OPINION by Andrew J Wood

Thailand Ministers ponder the next steps to re-start it’s massive tourism industry, initially set for July 1, 2021 in Phuket. The plan may need to be overhauled as Phuket struggles to immunise the whole island in the wake of the third wave of hotspots. Phuket, prior to the third wave had already secured more than 100,000 doses and planned to receive an additional 930,000 doses by June.

This would be enough for 70% of the population – the target needed to achieve herd immunity. The spike in Covid-19 cases has interrupted this plan, as vaccines must also be allocated to other provinces urgently to help fight the latest outbreaks.
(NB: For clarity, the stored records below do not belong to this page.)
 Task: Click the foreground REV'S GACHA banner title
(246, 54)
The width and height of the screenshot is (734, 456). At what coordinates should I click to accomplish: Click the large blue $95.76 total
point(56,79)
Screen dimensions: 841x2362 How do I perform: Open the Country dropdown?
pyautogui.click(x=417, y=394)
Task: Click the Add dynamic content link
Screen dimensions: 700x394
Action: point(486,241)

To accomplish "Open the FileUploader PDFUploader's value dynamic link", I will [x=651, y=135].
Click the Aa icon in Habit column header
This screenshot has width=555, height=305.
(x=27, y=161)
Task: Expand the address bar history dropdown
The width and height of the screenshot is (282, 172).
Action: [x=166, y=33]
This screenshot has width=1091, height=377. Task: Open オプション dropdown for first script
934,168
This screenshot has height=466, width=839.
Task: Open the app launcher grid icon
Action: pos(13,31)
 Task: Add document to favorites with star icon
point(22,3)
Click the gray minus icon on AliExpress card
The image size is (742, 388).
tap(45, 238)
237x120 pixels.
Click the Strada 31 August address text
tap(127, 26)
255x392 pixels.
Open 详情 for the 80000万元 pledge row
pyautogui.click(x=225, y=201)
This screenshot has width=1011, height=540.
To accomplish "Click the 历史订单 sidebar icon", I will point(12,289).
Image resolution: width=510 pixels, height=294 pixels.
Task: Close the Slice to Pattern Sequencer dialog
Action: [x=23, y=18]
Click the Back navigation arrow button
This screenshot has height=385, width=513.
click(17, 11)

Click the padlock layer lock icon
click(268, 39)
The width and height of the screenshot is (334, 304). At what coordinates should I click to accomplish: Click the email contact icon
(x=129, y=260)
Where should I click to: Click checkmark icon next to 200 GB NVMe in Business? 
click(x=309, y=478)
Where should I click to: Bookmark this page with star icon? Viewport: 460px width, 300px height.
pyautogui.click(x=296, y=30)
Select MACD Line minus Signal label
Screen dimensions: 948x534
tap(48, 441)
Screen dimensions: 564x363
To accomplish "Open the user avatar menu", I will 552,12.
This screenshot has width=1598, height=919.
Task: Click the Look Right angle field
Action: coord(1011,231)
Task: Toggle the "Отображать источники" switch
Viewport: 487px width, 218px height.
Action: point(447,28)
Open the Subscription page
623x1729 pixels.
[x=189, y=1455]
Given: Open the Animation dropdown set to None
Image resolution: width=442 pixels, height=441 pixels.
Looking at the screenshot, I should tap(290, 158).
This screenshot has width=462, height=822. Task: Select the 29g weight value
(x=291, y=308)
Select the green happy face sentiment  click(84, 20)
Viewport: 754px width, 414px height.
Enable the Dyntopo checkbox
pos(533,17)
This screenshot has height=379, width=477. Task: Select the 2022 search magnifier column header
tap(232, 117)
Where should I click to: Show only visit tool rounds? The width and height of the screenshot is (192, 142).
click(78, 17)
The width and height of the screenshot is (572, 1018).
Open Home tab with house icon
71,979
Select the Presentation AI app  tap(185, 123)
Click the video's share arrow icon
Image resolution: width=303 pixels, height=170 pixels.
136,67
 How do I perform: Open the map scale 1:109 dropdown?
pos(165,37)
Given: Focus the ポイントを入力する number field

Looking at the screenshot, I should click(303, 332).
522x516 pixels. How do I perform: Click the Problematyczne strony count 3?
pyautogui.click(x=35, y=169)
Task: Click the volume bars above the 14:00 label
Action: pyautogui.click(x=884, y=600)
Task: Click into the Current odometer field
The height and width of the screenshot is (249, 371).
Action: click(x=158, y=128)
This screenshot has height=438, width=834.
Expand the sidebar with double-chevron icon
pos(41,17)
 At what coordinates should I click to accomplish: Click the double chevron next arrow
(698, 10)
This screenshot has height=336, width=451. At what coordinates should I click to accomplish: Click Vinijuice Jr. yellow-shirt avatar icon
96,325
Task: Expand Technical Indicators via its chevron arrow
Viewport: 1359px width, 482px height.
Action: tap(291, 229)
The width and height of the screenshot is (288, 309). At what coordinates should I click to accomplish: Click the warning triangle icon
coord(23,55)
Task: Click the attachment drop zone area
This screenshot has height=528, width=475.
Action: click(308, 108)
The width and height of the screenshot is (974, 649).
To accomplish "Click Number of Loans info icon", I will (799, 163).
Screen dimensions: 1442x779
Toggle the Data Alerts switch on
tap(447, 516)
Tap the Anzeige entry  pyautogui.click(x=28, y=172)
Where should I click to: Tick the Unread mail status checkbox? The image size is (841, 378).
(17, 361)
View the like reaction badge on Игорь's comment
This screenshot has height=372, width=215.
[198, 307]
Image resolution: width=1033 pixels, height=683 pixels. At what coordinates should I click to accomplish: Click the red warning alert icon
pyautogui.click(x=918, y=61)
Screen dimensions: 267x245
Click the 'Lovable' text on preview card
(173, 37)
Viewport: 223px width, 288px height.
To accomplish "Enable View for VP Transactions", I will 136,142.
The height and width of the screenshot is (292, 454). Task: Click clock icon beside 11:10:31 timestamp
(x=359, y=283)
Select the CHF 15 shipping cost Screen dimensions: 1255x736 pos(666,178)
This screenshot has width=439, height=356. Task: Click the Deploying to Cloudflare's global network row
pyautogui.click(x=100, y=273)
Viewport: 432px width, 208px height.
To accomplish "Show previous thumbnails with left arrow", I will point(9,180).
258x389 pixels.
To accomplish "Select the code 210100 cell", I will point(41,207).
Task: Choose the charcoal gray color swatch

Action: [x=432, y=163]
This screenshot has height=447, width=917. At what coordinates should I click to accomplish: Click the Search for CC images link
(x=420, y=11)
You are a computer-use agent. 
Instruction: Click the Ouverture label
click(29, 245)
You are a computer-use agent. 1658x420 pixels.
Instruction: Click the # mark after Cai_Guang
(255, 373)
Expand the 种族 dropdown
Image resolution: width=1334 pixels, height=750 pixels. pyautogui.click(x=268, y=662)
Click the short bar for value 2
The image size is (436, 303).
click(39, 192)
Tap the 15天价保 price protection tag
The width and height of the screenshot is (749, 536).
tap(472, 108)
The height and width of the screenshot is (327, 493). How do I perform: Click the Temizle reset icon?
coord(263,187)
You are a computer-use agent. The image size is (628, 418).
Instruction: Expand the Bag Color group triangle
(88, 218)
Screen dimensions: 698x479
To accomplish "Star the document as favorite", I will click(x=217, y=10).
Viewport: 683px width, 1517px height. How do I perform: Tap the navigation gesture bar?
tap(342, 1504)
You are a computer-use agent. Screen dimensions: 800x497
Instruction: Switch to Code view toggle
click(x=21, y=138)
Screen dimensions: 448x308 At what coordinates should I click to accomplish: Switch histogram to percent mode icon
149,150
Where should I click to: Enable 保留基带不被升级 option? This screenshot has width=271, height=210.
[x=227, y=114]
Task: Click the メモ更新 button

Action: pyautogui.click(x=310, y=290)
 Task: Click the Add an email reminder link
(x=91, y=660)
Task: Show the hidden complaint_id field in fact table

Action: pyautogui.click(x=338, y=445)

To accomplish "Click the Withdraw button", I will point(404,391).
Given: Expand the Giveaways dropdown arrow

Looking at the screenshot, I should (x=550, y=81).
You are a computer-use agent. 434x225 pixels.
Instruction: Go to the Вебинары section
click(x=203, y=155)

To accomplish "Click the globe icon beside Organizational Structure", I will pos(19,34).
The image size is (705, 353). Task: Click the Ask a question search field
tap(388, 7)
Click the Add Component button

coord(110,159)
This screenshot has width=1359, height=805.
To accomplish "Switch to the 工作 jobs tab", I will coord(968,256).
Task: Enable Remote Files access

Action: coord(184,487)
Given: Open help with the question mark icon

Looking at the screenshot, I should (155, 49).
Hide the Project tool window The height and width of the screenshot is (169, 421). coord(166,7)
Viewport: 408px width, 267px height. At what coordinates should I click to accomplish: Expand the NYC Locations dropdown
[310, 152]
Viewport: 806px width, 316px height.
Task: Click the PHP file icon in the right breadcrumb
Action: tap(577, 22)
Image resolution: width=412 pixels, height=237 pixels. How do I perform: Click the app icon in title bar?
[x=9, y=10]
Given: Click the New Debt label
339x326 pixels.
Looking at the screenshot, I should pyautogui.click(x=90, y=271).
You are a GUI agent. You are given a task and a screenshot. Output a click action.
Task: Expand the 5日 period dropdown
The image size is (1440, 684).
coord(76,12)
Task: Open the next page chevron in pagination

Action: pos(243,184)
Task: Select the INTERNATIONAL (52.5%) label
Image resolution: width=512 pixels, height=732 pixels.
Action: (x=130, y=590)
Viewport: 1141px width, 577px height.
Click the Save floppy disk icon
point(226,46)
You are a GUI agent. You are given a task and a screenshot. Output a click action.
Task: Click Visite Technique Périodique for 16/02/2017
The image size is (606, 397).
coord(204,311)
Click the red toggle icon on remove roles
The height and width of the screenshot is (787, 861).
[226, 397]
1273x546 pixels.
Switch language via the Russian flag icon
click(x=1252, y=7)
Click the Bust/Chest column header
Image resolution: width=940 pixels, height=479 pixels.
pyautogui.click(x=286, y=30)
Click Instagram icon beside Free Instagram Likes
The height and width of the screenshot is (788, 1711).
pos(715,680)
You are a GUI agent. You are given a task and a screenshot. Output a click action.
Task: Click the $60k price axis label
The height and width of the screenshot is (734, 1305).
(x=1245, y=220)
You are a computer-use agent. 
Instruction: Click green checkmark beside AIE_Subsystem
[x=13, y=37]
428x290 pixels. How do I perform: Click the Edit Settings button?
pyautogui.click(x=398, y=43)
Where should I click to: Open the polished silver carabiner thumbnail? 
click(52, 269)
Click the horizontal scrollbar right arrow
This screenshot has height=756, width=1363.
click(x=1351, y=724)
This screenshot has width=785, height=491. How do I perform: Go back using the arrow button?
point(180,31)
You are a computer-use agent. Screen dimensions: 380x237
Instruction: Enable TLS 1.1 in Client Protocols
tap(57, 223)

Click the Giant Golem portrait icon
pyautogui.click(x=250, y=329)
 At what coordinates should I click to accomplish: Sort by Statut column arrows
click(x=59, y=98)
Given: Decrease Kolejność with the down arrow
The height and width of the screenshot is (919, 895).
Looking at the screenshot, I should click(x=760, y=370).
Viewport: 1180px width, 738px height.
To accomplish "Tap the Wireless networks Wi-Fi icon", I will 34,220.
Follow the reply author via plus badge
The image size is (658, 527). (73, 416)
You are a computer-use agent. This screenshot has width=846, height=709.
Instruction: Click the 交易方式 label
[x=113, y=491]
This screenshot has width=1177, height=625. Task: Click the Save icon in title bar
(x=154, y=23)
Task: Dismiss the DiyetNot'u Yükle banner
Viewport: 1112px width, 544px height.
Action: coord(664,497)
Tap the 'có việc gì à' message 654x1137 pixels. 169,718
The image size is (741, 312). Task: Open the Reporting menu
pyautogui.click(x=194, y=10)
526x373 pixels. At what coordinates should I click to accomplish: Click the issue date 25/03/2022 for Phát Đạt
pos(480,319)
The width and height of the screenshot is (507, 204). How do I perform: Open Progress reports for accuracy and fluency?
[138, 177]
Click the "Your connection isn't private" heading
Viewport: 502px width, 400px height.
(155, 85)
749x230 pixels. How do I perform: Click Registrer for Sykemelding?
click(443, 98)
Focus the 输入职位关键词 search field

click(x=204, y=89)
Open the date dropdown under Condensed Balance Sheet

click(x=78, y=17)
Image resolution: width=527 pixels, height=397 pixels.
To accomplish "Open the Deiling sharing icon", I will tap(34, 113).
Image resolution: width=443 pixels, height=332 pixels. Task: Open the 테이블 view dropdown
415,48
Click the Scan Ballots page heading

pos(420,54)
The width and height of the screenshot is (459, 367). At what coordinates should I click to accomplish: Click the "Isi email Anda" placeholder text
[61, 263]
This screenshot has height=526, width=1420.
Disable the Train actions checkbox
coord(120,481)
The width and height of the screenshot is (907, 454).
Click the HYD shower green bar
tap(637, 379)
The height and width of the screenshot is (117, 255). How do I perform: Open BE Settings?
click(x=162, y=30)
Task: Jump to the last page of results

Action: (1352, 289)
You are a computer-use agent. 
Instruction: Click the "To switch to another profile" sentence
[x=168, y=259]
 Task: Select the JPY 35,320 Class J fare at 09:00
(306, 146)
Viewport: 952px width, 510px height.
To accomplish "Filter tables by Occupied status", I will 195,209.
Not deterred, the Tourism and Sports Minister Pipat Ratchakitprakarn said he plans to meet next week with all relevant agencies to discuss the reopening plan, previously set for July this year. Eighteen provinces have now been declared red zones, with a partial lockdown and stay at home order. The alert warning was also raised across the rest of the country to orange, in all the remaining 59 provinces many of which had previously been green and considered safe.

Deciding to ignore expert warnings, the government allowed the Songkran holidays to go ahead, even adding an extra day. However no mass gatherings or water splashing were allowed.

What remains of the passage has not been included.